DATA SUPPLIED below:
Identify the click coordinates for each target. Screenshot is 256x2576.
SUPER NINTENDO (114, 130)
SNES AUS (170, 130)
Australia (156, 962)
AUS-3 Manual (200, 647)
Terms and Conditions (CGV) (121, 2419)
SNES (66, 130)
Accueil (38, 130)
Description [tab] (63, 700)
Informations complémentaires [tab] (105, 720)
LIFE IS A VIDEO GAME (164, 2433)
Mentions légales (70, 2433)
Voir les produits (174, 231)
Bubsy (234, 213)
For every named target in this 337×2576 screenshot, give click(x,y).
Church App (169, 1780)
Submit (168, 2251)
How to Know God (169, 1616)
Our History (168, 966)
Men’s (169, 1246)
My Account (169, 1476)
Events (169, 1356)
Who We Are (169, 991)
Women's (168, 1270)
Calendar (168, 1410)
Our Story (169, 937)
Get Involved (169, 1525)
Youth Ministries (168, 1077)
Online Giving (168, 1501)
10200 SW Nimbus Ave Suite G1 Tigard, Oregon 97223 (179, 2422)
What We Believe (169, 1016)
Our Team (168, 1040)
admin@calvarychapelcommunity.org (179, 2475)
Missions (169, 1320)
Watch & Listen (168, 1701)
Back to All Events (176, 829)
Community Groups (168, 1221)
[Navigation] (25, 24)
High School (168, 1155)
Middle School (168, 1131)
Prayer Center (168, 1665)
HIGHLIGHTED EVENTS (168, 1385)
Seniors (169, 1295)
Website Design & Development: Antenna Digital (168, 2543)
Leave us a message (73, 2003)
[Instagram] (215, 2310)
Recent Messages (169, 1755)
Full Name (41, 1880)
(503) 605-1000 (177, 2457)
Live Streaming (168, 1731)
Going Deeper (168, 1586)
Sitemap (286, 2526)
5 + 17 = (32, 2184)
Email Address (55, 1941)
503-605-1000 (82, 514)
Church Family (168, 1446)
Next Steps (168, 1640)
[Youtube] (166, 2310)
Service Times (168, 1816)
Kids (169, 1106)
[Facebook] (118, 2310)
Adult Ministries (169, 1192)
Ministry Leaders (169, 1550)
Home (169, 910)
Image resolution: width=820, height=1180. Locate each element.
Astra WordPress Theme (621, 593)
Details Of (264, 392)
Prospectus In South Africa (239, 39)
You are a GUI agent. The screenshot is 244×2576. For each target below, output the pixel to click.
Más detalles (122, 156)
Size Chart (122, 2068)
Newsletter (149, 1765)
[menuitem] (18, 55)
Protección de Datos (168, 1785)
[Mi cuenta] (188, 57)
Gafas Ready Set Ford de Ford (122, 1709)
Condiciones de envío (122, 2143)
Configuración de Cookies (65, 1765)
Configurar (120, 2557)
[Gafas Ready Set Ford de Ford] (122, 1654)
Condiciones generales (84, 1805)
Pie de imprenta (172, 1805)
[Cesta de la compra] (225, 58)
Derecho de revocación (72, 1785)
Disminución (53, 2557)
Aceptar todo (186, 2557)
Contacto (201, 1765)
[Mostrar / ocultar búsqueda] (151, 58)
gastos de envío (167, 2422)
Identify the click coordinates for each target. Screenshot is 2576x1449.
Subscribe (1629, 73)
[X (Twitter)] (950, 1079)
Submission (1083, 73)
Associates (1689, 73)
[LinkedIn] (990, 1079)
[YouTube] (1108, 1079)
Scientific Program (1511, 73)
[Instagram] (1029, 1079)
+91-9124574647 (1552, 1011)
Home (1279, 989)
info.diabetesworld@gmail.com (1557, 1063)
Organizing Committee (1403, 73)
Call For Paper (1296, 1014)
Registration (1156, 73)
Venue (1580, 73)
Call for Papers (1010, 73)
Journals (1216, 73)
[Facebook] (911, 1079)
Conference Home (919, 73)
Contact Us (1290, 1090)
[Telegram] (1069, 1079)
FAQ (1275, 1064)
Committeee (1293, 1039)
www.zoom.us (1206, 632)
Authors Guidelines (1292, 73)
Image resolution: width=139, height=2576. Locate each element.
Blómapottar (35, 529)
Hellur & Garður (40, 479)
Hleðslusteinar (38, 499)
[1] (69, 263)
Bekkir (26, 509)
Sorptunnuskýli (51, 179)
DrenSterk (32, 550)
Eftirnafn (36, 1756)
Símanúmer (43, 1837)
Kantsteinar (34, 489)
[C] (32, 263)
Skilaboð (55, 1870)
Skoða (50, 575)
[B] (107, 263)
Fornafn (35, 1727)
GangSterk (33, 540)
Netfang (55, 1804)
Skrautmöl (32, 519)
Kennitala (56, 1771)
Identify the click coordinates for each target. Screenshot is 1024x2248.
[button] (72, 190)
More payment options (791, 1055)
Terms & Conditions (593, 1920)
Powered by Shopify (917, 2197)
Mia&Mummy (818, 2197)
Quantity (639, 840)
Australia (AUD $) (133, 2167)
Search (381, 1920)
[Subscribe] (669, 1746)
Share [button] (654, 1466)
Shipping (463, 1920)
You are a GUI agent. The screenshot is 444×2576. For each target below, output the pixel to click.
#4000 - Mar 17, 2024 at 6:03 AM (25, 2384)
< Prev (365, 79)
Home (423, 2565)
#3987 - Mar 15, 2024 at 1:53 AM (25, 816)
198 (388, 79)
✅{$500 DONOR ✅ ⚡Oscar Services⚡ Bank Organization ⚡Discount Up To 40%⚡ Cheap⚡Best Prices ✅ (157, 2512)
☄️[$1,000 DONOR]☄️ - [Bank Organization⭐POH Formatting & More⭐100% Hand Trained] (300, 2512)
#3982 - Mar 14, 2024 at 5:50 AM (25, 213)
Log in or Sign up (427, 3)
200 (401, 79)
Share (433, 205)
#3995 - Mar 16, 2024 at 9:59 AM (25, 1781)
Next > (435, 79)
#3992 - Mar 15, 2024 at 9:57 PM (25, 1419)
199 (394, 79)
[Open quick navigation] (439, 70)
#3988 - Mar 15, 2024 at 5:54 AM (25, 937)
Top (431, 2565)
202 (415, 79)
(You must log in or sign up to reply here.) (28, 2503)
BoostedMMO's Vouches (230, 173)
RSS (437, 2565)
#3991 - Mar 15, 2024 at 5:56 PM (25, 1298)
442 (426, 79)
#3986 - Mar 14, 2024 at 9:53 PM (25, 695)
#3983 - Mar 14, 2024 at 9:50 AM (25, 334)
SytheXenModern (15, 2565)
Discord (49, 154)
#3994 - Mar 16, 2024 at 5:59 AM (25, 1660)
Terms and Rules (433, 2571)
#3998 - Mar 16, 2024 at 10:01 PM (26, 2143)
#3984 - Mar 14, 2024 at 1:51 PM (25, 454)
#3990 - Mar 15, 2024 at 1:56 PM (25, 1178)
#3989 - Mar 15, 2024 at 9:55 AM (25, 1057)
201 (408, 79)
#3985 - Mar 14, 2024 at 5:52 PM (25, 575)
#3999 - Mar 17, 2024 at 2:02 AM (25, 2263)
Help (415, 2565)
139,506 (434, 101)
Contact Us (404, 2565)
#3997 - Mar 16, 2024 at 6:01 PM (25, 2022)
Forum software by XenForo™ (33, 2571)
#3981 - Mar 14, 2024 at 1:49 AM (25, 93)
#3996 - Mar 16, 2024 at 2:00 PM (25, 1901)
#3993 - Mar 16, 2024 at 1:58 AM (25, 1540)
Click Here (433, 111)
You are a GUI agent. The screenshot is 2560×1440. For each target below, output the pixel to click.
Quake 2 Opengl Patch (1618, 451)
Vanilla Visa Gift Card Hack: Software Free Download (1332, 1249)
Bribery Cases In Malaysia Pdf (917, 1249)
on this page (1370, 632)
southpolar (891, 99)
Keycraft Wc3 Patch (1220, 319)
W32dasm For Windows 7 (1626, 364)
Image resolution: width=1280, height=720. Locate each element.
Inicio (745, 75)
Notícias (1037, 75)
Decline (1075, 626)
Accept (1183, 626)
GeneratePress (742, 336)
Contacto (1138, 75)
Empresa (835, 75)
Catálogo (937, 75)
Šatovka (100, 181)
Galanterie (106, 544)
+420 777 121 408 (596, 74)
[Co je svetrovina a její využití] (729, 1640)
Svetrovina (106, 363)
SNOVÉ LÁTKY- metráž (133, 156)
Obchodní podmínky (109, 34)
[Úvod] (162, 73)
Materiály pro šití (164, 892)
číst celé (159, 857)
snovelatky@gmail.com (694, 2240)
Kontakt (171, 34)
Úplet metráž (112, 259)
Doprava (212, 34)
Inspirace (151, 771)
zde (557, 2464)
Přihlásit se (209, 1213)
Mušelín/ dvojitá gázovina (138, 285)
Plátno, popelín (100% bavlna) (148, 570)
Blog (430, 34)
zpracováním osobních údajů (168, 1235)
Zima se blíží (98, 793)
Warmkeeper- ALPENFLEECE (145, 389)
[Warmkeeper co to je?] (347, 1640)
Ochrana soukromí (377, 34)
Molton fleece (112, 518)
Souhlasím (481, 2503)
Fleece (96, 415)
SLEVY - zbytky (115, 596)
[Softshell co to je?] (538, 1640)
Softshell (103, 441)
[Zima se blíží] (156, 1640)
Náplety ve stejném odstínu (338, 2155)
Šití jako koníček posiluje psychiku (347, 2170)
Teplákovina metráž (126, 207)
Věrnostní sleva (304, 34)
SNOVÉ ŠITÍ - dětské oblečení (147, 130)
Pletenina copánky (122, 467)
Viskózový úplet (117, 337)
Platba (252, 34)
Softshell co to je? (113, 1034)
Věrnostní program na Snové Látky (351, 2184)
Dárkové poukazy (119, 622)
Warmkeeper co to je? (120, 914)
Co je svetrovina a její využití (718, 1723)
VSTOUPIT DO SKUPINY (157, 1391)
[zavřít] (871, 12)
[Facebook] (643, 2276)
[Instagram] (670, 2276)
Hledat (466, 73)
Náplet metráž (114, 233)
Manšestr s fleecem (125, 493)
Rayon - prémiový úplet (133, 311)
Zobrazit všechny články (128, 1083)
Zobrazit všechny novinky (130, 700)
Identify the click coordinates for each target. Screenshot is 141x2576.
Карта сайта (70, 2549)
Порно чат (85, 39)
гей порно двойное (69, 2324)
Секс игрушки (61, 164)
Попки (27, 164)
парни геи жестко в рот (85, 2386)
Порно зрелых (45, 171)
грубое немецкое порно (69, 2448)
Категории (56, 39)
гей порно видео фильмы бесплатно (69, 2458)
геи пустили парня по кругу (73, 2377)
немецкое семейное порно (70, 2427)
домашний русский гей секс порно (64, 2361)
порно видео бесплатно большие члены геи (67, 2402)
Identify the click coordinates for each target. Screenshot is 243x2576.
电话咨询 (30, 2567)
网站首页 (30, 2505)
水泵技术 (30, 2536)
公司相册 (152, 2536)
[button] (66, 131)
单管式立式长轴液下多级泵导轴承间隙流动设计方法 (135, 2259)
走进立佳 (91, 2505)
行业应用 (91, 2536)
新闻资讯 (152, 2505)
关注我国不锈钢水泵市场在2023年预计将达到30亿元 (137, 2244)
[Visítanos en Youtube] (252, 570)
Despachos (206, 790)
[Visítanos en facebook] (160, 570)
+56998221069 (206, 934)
End of DATA SUPPLIED.
■ WORK TASK: Of the entries above, repeat exactly the lines from the line with "Image resolution: width=1280, height=720." through the line with "SNOVÉ ŠITÍ - dětské oblečení (147, 130)", both of them included.

■ TASK RESULT:
Image resolution: width=1280, height=720. Locate each element.
Inicio (745, 75)
Notícias (1037, 75)
Decline (1075, 626)
Accept (1183, 626)
GeneratePress (742, 336)
Contacto (1138, 75)
Empresa (835, 75)
Catálogo (937, 75)
Šatovka (100, 181)
Galanterie (106, 544)
+420 777 121 408 (596, 74)
[Co je svetrovina a její využití] (729, 1640)
Svetrovina (106, 363)
SNOVÉ LÁTKY- metráž (133, 156)
Obchodní podmínky (109, 34)
[Úvod] (162, 73)
Materiály pro šití (164, 892)
číst celé (159, 857)
snovelatky@gmail.com (694, 2240)
Kontakt (171, 34)
Úplet metráž (112, 259)
Doprava (212, 34)
Inspirace (151, 771)
zde (557, 2464)
Přihlásit se (209, 1213)
Mušelín/ dvojitá gázovina (138, 285)
Plátno, popelín (100% bavlna) (148, 570)
Blog (430, 34)
zpracováním osobních údajů (168, 1235)
Zima se blíží (98, 793)
Warmkeeper- ALPENFLEECE (145, 389)
[Warmkeeper co to je?] (347, 1640)
Ochrana soukromí (377, 34)
Molton fleece (112, 518)
Souhlasím (481, 2503)
Fleece (96, 415)
SLEVY - zbytky (115, 596)
[Softshell co to je?] (538, 1640)
Softshell (103, 441)
[Zima se blíží] (156, 1640)
Náplety ve stejném odstínu (338, 2155)
Šití jako koníček posiluje psychiku (347, 2170)
Teplákovina metráž (126, 207)
Věrnostní sleva (304, 34)
SNOVÉ ŠITÍ - dětské oblečení (147, 130)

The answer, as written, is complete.